Updated

A Russian court on Monday found 13 teenagers guilty of carrying out a series of ethnic attacks, including the murder of a well-known chess champion, a court official said.

The Moscow City Court sentenced the 13 to prison terms ranging from 4 1/2 years to 10 years after convicting them of crimes including ethnically motivated assault and murder, court spokeswoman Anna Usacheva said.

The group's oldest member, Ivan Kolinichenko, was ordered to undergo psychiatric treatment in addition to being imprisoned 10 years. The spokeswoman would not say how old he was.

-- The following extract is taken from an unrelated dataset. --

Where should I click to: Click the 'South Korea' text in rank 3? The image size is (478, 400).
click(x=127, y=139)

Prosecutor said the group was involved in the October 2007 killing of Sergei Nikolayev, a 46-year-old professional chess player from the Siberian region of Yakutia.

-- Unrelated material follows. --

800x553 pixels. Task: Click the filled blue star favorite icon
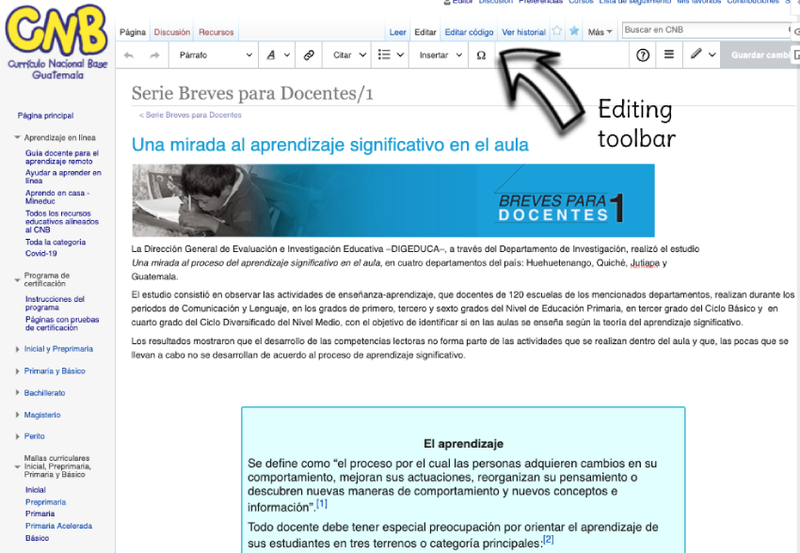click(x=574, y=31)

Homemade video of Nikolayev's killing was widely broadcast on Russian TV and Web sites.

Russia has seen an alarming increase in hate crimes in recent years, with skinheads and nationalist groups targeting dark-skinned, non-Slavic-looking immigrants from the Caucasus and former Soviet Central Asia.

Officials have been criticized for downplaying hate crimes and classifying many cases as incidents of hooliganism — a lesser crime.

Hate crime watchdog groups say the number of racially motivated murders is on track to surpass the 2007 total.

Some Russian cultural figures, including one TV journalist, warn that xenophobic attacks might be a byproduct of Kremlin-directed campaigns to encourage patriotism and national pride.